Ndegeya is the local name for Weaver Bird.
For many generations, this bird has flocked to the village, adorning it with its artistically elaborate nests. Hence, the locals named the village after the Weaver Birds, reinforcing this environ as a birthplace of creativity and innovation.
A thriving community amidst the beautiful green hills of Masaka, Ndegeya is located 4 miles from the town center. For decades the village has been inhabited by people from different parts of Uganda and across the borders of Rwanda, Tanzania and all the way up to Burundi, contributing to an interesting mix of ethnicities living under one shared culture.
When artist Collin Sekajugo traveled to visit his paternal grandmother in 2010, he immediately saw the need to revitalize this community whose inhabitants had completely lost hope due to the prevalence of HIV and AIDS, poor education standards, unemployment and growing depopulation.
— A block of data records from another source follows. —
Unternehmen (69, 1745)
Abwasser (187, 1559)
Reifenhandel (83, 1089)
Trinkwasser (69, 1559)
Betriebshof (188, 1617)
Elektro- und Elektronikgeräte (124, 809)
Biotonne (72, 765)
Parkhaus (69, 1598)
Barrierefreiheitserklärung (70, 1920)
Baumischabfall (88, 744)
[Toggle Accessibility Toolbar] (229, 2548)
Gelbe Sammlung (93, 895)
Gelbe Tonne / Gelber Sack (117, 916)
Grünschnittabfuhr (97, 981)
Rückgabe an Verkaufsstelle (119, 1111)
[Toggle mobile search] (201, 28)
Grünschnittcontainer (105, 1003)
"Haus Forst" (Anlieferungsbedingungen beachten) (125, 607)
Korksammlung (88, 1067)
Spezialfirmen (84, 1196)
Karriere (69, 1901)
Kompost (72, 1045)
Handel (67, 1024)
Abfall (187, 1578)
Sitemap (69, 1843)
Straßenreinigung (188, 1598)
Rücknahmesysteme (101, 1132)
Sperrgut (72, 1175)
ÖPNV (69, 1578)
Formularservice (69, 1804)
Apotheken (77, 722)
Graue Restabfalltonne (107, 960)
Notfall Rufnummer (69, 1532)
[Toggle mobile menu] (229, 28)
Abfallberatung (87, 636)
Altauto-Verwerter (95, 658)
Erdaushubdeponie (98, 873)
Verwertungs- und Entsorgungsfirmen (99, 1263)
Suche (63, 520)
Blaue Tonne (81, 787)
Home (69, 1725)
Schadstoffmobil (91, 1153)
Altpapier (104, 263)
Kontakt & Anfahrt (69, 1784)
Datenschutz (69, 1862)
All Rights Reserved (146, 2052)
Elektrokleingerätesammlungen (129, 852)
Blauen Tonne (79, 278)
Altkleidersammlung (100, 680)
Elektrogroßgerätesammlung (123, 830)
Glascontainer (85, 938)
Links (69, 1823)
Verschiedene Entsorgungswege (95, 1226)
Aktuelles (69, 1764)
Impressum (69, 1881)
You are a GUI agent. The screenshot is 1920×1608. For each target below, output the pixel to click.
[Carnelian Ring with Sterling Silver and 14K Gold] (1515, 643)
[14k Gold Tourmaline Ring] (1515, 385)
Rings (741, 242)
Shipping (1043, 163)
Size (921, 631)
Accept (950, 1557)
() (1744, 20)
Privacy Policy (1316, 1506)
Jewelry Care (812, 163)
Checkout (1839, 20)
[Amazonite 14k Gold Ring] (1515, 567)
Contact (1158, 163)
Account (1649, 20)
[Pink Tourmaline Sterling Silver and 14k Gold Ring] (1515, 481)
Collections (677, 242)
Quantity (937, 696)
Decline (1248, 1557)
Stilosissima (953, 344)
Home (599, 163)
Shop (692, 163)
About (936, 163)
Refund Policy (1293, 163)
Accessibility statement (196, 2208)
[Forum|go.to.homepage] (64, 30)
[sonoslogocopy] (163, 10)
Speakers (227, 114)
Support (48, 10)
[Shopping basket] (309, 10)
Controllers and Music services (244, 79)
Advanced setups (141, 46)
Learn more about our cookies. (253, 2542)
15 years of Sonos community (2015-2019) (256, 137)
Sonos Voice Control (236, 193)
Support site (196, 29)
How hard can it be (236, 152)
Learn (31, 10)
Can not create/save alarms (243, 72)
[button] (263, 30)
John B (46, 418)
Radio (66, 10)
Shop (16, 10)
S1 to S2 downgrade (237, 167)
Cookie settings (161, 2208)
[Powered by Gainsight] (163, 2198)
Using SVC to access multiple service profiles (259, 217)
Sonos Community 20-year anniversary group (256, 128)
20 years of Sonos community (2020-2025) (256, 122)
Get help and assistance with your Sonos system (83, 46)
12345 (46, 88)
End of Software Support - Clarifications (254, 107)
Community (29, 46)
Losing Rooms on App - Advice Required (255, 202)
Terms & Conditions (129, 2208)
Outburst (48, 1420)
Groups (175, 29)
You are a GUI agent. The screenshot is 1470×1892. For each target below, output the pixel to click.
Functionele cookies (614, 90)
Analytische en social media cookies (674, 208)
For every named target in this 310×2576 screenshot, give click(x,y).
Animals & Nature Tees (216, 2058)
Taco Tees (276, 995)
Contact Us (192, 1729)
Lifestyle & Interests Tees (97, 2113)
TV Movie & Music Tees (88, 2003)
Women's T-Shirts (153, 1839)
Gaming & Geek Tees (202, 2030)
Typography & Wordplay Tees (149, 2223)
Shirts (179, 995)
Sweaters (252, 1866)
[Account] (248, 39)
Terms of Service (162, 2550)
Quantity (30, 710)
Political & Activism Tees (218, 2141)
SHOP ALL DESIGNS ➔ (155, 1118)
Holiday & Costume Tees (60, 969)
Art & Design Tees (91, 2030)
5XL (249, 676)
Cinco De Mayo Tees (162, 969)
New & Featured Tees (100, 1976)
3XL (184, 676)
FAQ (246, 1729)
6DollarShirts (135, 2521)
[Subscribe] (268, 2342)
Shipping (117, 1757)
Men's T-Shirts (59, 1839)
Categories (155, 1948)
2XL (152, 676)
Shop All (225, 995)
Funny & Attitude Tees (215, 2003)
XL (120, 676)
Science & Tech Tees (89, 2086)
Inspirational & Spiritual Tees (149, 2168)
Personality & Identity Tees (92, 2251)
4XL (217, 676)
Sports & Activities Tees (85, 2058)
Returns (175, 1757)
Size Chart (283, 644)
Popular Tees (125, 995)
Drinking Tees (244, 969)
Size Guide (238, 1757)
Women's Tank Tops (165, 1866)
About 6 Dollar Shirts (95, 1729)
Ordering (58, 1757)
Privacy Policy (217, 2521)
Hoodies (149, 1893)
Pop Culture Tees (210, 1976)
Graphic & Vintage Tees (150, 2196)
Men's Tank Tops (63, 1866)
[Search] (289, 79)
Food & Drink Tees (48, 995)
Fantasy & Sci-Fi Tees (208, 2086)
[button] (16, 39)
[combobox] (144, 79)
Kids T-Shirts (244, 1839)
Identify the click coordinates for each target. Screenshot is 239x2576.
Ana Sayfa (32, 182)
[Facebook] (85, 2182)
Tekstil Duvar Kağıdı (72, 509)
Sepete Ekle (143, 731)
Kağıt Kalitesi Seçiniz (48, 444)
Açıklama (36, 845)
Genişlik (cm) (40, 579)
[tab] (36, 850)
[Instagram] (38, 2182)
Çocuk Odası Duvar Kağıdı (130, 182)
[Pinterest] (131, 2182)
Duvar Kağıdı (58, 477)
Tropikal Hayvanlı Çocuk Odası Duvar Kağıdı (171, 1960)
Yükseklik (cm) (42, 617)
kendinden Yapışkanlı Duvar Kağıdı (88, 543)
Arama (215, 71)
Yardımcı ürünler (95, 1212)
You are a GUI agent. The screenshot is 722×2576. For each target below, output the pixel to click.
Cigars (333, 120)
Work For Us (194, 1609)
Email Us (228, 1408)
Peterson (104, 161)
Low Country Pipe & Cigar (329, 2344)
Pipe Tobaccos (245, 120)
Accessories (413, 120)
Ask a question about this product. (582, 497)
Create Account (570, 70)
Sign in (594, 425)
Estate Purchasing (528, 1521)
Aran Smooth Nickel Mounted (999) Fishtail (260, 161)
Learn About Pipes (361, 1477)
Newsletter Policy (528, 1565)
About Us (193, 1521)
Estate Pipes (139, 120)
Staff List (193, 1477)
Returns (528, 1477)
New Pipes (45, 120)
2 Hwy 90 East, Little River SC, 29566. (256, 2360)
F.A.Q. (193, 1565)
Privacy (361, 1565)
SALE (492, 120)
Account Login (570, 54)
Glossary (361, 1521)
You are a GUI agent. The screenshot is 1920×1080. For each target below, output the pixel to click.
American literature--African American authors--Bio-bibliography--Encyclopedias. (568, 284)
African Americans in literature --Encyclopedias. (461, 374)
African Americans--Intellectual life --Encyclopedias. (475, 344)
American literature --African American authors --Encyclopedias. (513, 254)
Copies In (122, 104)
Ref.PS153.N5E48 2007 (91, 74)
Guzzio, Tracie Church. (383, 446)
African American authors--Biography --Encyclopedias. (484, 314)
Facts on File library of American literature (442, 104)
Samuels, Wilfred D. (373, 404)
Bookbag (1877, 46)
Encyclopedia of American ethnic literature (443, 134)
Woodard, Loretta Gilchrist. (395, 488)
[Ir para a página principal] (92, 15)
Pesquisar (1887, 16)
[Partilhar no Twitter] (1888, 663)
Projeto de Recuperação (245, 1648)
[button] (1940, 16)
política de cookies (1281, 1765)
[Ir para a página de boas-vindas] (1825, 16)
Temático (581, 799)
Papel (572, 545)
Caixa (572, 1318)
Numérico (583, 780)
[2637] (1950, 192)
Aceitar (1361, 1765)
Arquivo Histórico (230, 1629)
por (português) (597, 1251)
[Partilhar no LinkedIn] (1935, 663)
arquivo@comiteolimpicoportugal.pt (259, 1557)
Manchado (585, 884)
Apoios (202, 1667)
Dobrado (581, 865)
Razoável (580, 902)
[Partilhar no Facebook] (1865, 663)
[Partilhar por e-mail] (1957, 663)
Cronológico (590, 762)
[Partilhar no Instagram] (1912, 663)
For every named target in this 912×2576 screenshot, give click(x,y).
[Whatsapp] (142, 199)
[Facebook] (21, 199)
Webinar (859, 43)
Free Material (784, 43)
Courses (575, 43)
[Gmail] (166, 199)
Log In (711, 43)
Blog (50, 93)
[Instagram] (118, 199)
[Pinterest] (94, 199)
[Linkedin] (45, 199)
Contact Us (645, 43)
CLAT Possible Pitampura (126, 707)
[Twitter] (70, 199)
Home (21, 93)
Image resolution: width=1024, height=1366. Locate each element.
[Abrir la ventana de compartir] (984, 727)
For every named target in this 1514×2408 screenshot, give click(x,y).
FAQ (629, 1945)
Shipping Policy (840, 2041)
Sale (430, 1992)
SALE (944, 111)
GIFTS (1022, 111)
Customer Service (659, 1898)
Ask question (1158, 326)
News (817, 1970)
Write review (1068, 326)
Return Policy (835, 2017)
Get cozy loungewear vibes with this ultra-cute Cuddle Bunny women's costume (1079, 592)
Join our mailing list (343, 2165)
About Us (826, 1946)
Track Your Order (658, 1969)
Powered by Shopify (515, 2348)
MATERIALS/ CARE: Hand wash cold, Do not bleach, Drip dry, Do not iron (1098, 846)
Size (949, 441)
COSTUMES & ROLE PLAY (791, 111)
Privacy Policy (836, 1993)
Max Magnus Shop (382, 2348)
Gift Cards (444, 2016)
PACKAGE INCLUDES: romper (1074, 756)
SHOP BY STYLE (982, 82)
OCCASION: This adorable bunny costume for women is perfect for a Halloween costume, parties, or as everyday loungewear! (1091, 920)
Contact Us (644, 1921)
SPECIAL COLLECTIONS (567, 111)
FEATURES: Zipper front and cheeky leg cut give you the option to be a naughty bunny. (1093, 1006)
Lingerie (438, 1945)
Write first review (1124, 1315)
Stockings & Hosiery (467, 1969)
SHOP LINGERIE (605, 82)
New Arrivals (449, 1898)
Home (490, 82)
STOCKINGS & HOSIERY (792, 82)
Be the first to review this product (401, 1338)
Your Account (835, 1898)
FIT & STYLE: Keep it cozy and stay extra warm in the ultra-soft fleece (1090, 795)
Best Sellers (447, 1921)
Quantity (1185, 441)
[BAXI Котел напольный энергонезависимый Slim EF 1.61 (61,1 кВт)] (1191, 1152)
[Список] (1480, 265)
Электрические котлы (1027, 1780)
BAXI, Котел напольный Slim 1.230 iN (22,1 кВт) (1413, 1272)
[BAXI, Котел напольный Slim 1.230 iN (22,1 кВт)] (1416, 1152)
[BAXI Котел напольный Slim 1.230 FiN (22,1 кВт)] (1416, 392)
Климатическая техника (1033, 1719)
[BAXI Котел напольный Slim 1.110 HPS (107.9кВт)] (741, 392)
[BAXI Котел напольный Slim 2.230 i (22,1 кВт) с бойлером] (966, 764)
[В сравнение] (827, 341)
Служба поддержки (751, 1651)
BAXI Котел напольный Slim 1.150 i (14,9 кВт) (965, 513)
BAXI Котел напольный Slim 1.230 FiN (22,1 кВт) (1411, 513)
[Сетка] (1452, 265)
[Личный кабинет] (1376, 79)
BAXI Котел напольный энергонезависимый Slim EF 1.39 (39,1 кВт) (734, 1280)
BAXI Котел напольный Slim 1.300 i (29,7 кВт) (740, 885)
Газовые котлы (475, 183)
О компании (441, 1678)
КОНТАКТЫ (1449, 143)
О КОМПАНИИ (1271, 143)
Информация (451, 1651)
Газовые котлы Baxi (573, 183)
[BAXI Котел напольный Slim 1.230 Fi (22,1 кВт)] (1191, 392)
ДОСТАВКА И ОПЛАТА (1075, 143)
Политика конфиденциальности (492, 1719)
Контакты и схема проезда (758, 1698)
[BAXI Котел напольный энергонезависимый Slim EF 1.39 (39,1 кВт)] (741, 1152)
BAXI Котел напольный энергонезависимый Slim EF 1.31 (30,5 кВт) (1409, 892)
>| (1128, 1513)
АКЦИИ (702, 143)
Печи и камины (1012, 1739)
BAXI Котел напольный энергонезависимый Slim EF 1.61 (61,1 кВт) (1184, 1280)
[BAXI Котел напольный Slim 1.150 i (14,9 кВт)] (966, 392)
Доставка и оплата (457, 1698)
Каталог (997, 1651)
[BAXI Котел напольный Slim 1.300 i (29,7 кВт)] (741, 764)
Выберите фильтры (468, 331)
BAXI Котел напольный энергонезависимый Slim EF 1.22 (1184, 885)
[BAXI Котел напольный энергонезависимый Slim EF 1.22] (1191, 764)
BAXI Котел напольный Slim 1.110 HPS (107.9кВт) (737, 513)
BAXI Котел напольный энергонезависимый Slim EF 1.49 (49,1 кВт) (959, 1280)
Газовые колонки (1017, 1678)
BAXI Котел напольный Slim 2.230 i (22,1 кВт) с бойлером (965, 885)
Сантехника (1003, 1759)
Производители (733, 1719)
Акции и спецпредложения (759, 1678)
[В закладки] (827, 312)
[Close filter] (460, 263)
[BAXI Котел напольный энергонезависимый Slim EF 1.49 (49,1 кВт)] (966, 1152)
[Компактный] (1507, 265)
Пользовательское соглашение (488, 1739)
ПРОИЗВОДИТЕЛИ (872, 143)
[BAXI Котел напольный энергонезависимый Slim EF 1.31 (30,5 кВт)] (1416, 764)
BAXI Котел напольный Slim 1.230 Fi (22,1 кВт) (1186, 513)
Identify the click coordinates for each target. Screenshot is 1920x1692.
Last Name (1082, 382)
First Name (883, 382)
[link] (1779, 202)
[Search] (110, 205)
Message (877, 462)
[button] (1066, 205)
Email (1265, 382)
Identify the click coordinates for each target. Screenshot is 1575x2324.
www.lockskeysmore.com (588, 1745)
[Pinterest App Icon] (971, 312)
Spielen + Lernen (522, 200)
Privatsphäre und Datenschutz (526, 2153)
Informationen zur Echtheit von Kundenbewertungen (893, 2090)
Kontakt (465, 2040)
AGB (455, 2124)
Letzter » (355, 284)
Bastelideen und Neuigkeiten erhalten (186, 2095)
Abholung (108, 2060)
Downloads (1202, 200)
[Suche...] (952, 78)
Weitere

Following his path for "Using art to change lives" in Kigali where he opened Rwanda's first visual art center, this multidisciplinary artist expanded his vision into Uganda with a new initiative. Weaver Bird Foundation (now Ndegeya Foundation) was born to transform Ndegeya into a model village and East African arts destination.
Sekajugo launched this mission by opening the first of its kind in Uganda---a sculpture park with camping facilities called Camp Ndegeya. The services quickly expanded to include a quarterly art camps and workshops conducted by well-established Ugandan artists and others visiting creatives from Kenya, Rwanda and Tanzania.
While Camp Ndegeya slowly became the cornerstone for Ndegeya's regeneration, art ultimately became the driving force for the influx of visitors, potential investors and run-away youth returning to the community to become part of the development process. Nearly seven years later, Camp Ndegeya has attracted throngs of tourists, creatives, as well as art and community enthusiasts to the village who have engaged in various community outreach programs. One notable activity including hosting over 100 Europeans campers during the week long Uganda Marathon/UK-based fundraiser from which Creative Canvas Uganda - a Ndegeya based youth development project was born. A guesthouse is currently being constructed to serve as a retreat and artists-in-residency space for visitors eager to enjoy this special place. During the past five years over fifty families have been positively impacted by the Foundation’s community outreach and programs.